Hohe Bildschirmzeit beeinträchtigt kindliche Entwicklung
Die untersuchten Daten entstammten einer prospektiven Schwangerschaftskohorte. Zwei, drei und fünf Jahre nach der Geburt sollten die teilnehmenden Mütter einen Fragebogen zur motorischen, kognitiven und sozialen Entwicklung ihrer Kinder ausfüllen. Dabei gaben sie auch an, wie oft ihr Kind vor dem Fernseher saß oder sich mit elektronischen Bildschirmspielen beschäftigte, aber auch, wie oft es körperlich aktiv war.
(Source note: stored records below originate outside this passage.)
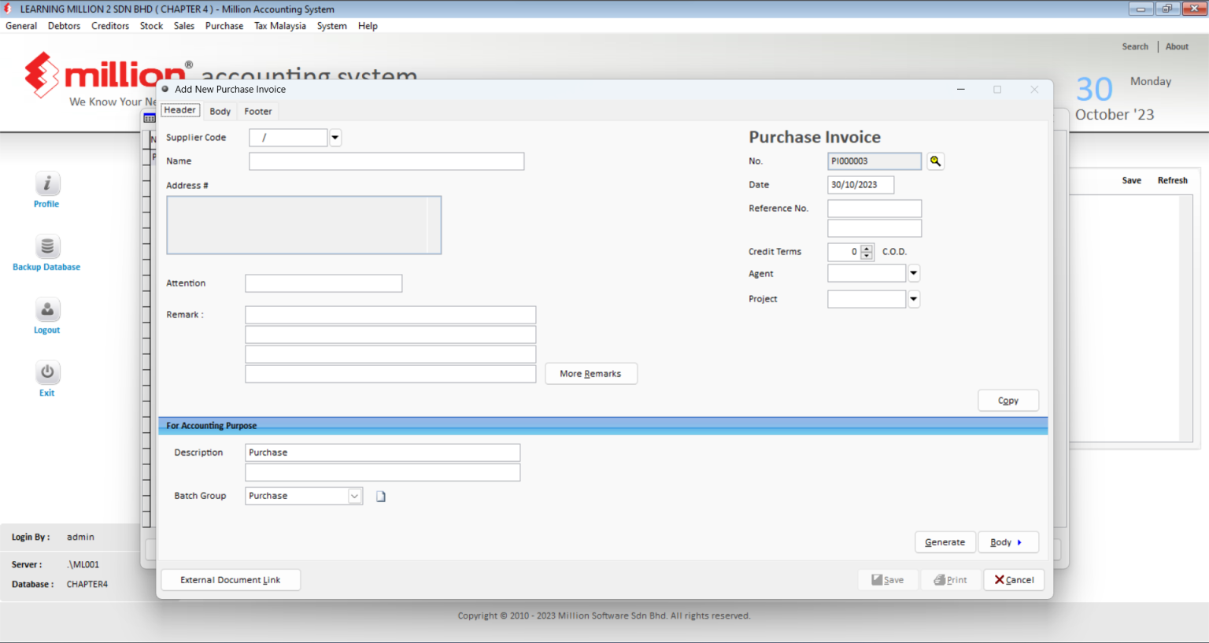
Task: Click the Generate button
Action: 945,541
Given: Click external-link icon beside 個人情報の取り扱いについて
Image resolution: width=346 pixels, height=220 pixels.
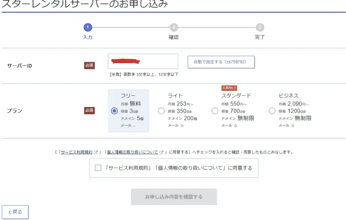Looking at the screenshot, I should point(161,152).
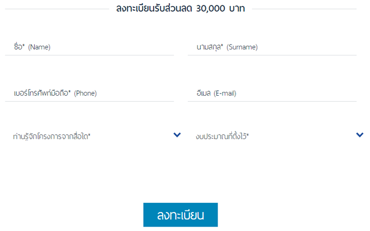
Task: Select the "(Surname)" placeholder label
Action: coord(242,47)
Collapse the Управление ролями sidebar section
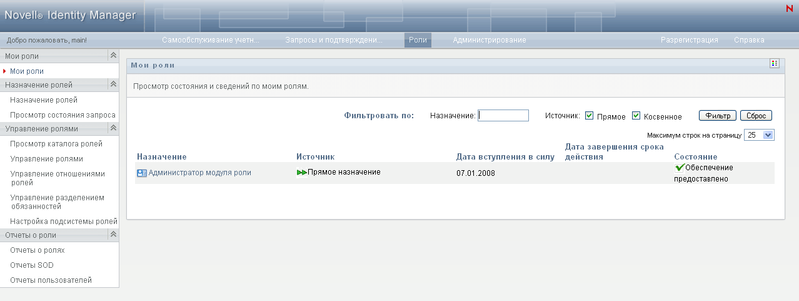 (x=113, y=128)
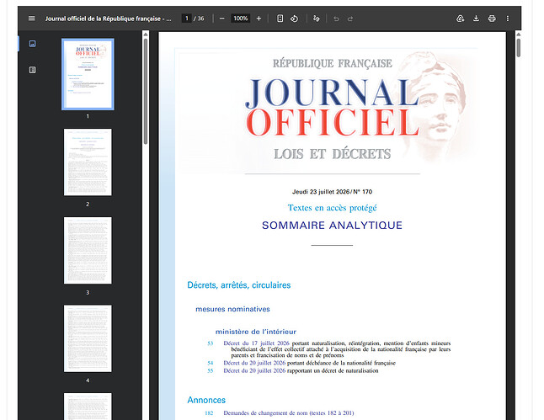This screenshot has height=420, width=544.
Task: Download the PDF document
Action: (476, 19)
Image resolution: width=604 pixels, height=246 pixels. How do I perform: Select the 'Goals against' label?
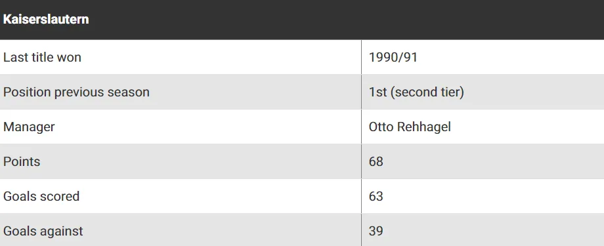tap(43, 231)
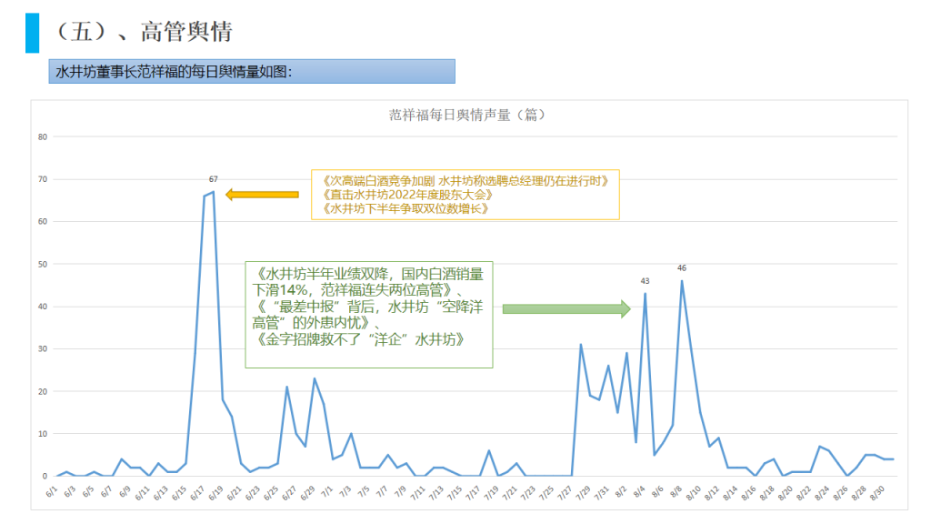
Task: Click the "43" data label on the chart
Action: [x=645, y=280]
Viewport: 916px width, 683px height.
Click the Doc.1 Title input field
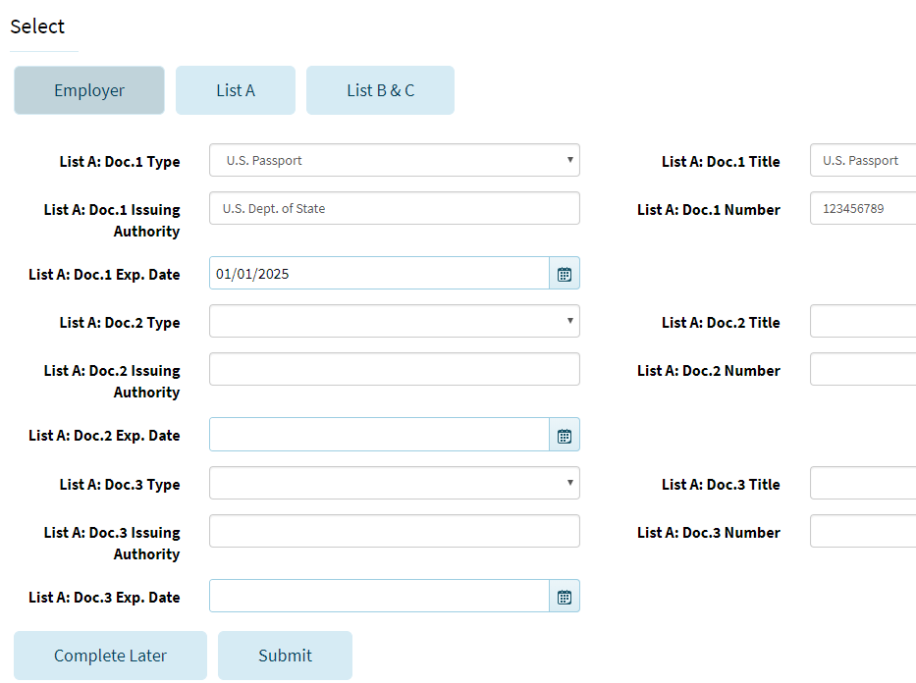863,160
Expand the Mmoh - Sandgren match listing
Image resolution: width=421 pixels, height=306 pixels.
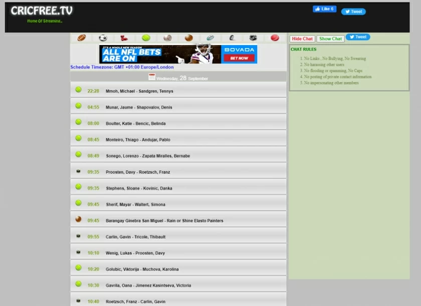click(x=178, y=91)
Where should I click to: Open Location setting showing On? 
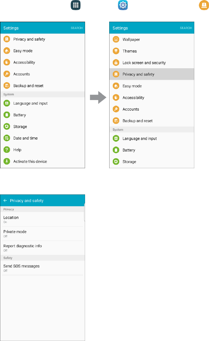[42, 219]
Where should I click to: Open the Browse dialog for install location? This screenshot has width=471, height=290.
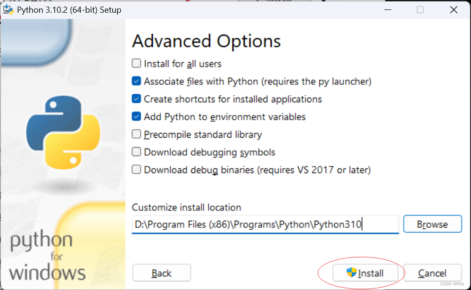tap(432, 224)
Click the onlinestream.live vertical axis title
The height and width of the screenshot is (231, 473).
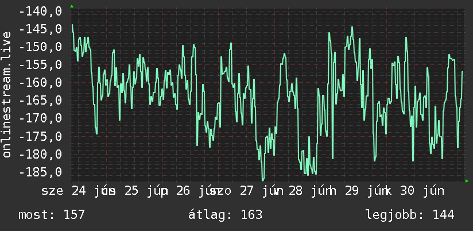7,94
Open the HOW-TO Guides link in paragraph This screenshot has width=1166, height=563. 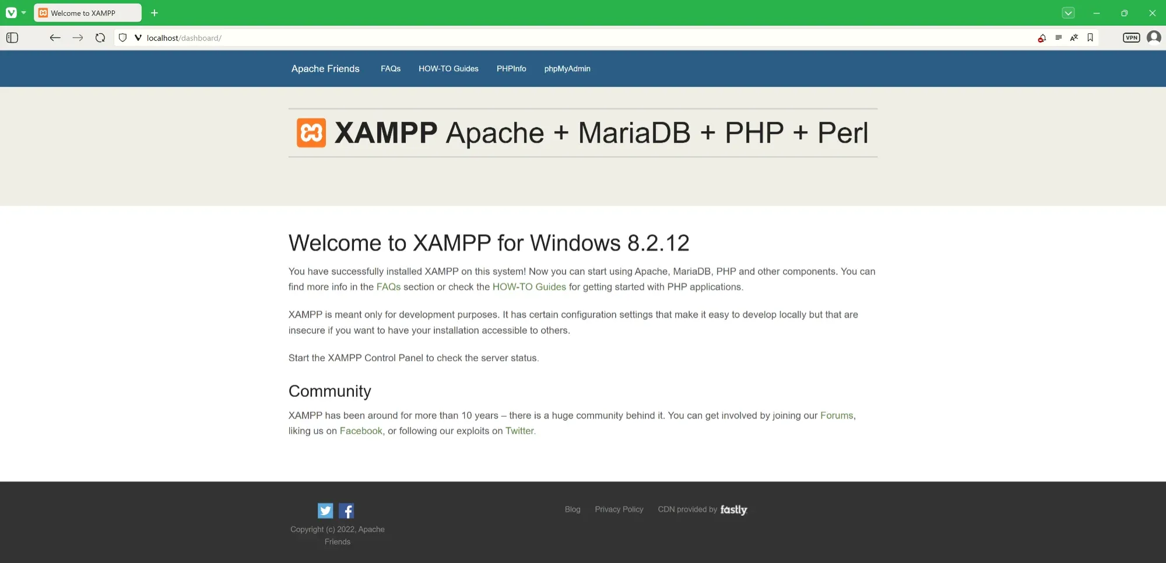tap(529, 287)

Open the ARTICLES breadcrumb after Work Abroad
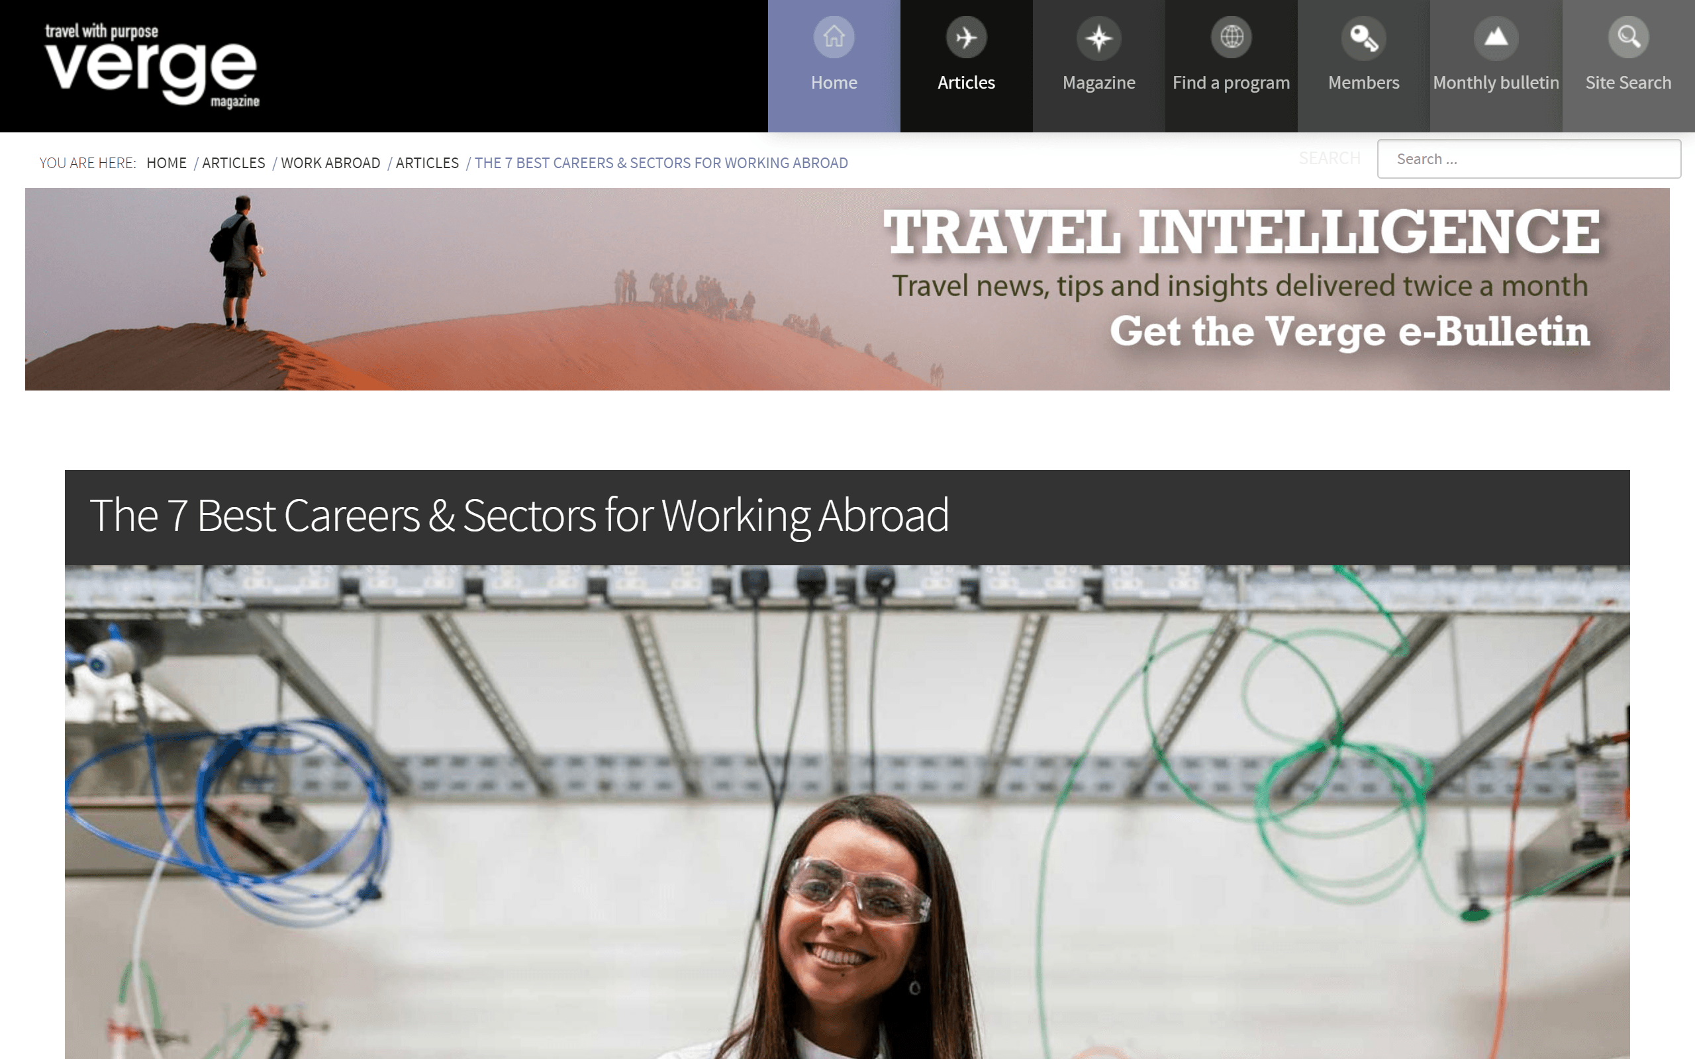point(427,162)
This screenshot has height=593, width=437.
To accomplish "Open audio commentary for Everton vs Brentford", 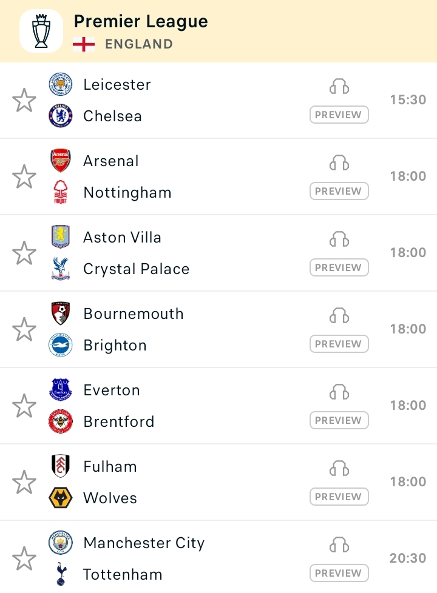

Es zeigte sich, dass Kinder, die oft vor dem Bildschirm saßen, im Durchschnitt signifikant schlechtere Werte bei ihrer Entwicklung aufwiesen. Die Werte waren hingegen höher, je öfter die Eltern ihren Kindern vorlasen, je länger die Kinder schliefen und je mehr Zeit diese mit körperlicher Aktivität verbrachten – der Zusammenhang mit der Bildschirmzeit war davon jedoch unabhängig. Da eine hohe Bildschirmzeit in der Studie den Entwicklungsverzögerungen vorausging, vermuten die Wissenschaftler, dass es tatsächlich die hohe Zeit vor dem Bildschirm war, welche die Entwicklung von Kindern beeinträchtigte.
Interaktion mit den Eltern wirkt als Schutzfaktor
Was den Forschern abgesehen von den Durchschnittswerten auffiel, waren deutliche Schwankungen zwischen den einzelnen Kindern. So gab es auch Kinder mit hoher Bildschirmnutzung, die sich besonders gut entwickelten. Die Erklärung der Forscher: Es scheint vor allem das Fehlen jeglicher Interaktionen mit den Eltern sowie die fehlende Bewegung zu sein, welche die Entwicklung der Kinder beeinträchtigten. Denn wenn sich Eltern trotz hoher Bildschirmzeit viel mit den Kindern beschäftigten, z. B. mit ihnen am Bildschirm spielten und dabei mit ihnen agierten, wirkte das offenbar als eine Art Schutzfaktor. Die negativen Effekte konnten dadurch kompensiert werden.
Wenn Kinder hingegen ohne jegliche Interaktion auf Bildschirme starren, fehlt diese Zeit in der Regel für andere Aktionen sowie für körperliche Bewegung. Die motorischen, sprachlichen und sozialen Fähigkeiten können sich dadurch nicht so gut entwickeln, so die Forscher.